Santuario di Vicoforte- Regina Montis Regalis

La storia
Il santuario di Vicoforte, infatti, sorge nel luogo in cui, nel periodo medievale, era posto un pilone con un'immagine dipinta della Madonna col Bambino.
La leggenda racconta che, verso la fine del XVI secolo, un cacciatore danneggiò involontariamente con un colpo di fucile l'affresco, facendone uscire delle gocce di sangue. Turbato dall'evento, l'uomo appese l'archibugio al pilone e iniziò a raccogliere fondi per l'immagine sacra.
Nacque così una profonda devozione popolare, che attirò un flusso sempre crescente di pellegrini.

Il Santuario
I lavori del santuario, dopo un po', vennero interrotti a causa della morte di Vitozzi e del committente. Ripresero nel Settecento, grazie a un architetto di Mondovì, Francesco Gallo, che continuò la costruzione della parte superiore della chiesa in stile barocco.
Fu l'autore della famosa cupola ellittica, a tutt'oggi considerata la più grande e originale d'Europa, con una superficie di oltre seimila metri quadrati.
La decorazione, caratterizzata da una serie di affreschi che illustrano scene allegoriche, venne completata a metà Settecento da Mattia Bortoloni e Felice Biella.
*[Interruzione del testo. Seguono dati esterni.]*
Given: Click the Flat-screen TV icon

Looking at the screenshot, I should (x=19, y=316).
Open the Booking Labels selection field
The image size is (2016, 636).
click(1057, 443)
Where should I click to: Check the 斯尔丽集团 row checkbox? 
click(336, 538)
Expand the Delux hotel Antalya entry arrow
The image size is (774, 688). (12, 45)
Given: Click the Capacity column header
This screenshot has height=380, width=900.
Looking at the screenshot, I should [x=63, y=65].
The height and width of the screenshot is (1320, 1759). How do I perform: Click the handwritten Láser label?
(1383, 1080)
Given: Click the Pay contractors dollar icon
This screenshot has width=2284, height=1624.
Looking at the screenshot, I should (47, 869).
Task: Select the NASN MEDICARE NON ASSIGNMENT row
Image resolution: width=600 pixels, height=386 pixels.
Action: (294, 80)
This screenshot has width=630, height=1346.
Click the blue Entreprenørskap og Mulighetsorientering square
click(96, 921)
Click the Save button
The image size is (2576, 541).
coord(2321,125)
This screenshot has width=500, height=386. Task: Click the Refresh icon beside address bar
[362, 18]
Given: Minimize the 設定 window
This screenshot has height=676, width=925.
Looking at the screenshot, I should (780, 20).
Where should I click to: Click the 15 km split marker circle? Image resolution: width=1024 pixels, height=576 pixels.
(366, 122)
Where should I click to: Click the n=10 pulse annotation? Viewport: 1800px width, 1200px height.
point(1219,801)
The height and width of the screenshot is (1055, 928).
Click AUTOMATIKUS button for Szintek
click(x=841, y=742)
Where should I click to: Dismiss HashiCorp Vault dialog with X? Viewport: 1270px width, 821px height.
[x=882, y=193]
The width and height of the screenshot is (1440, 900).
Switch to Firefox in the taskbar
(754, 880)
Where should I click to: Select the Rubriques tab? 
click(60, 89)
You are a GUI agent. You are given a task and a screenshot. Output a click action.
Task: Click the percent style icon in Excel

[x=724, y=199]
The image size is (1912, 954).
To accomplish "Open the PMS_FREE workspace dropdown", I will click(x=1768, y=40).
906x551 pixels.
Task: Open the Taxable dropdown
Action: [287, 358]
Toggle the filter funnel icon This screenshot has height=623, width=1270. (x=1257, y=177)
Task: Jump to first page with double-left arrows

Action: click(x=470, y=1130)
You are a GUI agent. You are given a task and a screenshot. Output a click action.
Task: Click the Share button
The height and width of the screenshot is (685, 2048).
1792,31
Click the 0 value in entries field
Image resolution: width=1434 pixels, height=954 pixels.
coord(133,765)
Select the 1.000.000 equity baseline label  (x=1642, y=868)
I due artisti impiegarono due anni per terminare il "poema pittorico" dedicato alla Madonna.
La chiesa, invece, fu ultimata nel 1884 con la costruzione dei campanili e delle tre facciate. Il suo interno è ampio e offre alla vista ricche decorazioni, con affreschi e stucchi del XVIII e XIX secolo, creando originali "effetti scenografici" Al centro della basilica è situato il "Tempietto del Pilone", che custodisce la teca d'argento con l'immagine quattrocentesca della Madonna.
Le cappelle, numerose e ricche di opere d'arte, sono di grande interesse. Carlo Emanuele I è sepolto nella cappella di San Bernardo, mentre la cappella di San Benedetto ospita il monumento dedicato alla figlia Margherita di Savoia.
Altre strutture fanno parte del Santuario: il Monastero cistercense, con chiostro e coro, realizzato nel Seicento e ampliato nel Novecento; la sala del refettorio, costituita da arredi e affreschi del Settecento e la Palazzata, una serie di bassi edifici posti nella piazza a pianta semi ottagonale di fronte al Santuario, e progettati da Vitozzi all'inizio del XVII sec.